Patrick Oboi Amuriat is a Ugandan engineer, politician and a founding member of Forum for Democratic Change (FDC) party and ran on its platform for the president of Uganda in the January 2021 presidential election. He served in the Ugandan parliament from 2001 to 2016 and chaired several committees and was a member of Parliamentary Advocacy Forum, PAFO.

== Early life, education and career ==
Amuriat was born in Soroti in eastern Uganda to Mzee John Amuriat and Elizabeth Aciro Amuriat. He had his early education in Soroti before proceeding to Makerere University where he obtained various certificates including a Diploma in Education, a Bachelor and a Masters Degrees in Engineering. He worked with different engineering firms before joining public service where he had a stint with Kumi District as a District Engineer.

== Political career ==
Amuriat became politically active in 1994 and had his first electoral contest in the Constituency Assembly (CA) elections of 1994. He was appointed Campaign Chief and official interpreter for Teso and Karamoja Sub Regions by opposition presidential candidate Paul Kawanga Ssemwogerere during the 1996 election. He was elected to the parliament in 2001 and chaired Science and Technology and Commissions Statutory Authorities and State Enterprises (COSASE) committees. He was a member of the Committee of Works and Transport until 2016 when he left the parliament. In 2015, FDC party appointed him Chief National Field Coordinator to its presidential flag bearer Kizza Besigye. Amuriat was elected FDC National President during its 7th National Delegates Conference on 24 November 2017 becoming the 3rd leader of the party. On 31 July 2025 he stepped down to allow Nandala Mafabi to be fronted by his party Forum For Democratic Change as the presidential aspirant in 2026 General Elections.

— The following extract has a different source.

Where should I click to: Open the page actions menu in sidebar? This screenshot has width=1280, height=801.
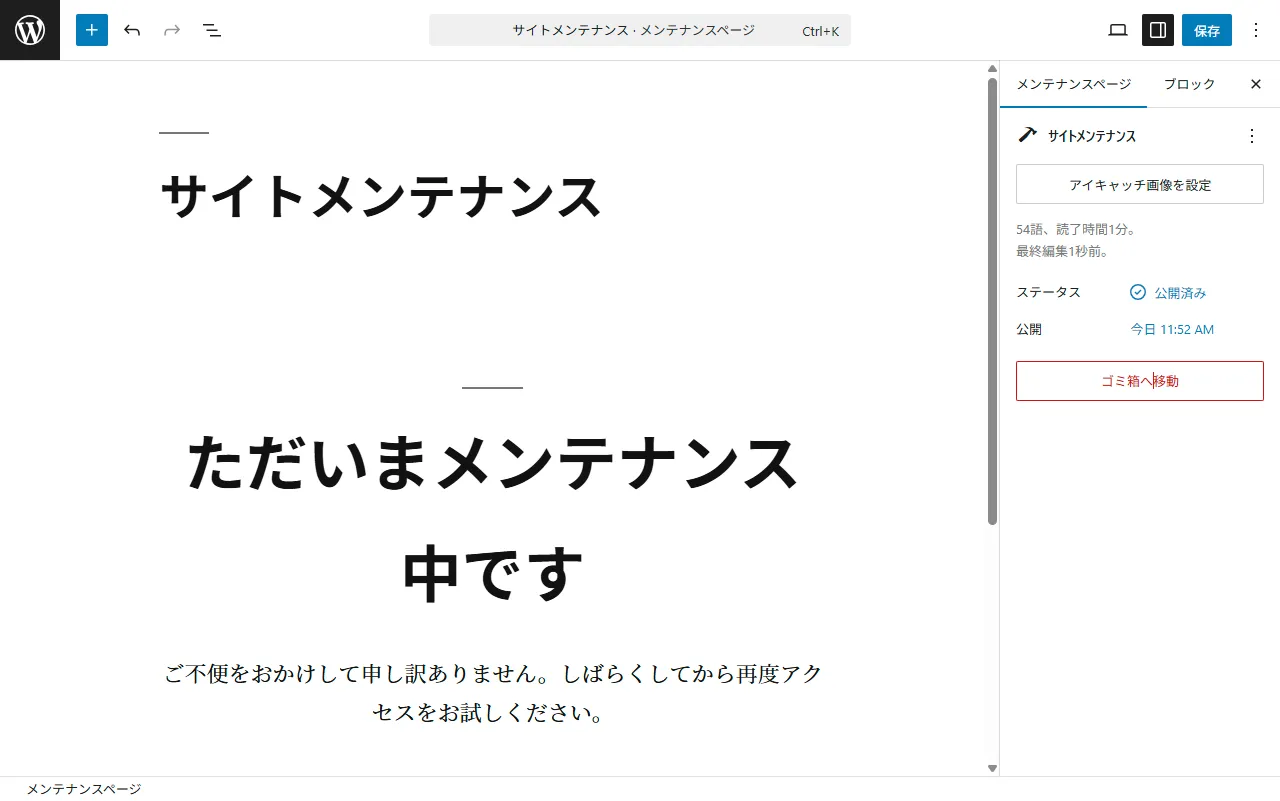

=== Presidential campaign ===
Amuriat declared his intention to run for the president of Uganda in August 2020, when he announced that he would start FDC's presidential nomination after the party failed to convince its former presidential candidate Kizza Besigye to run in the 2021 presidential poll. Amuriat won the party's presidential ticket contesting in the January 2021 presidential election. He received 337,589 (3.26) behind Yoweri Museveni 6,042,898 (58.38%) the winner of the election. Appearing before the Parliamentary Human Rights Committee investigating cases of electoral violence during the election, he complained of harassment and intimidation and reported that he was arrested more than 40 times during the two months campaign and had been punched in the stomach by a security officer. On 11 January, less than three days before the election, he was arrested by the police for traffic violation after his driver swerved off the road, drove through the bush and emerged on the road a few meters after a barricade mounted by the police to prevent them from going to campaign in Mpigi Town to the cheers of onlookers.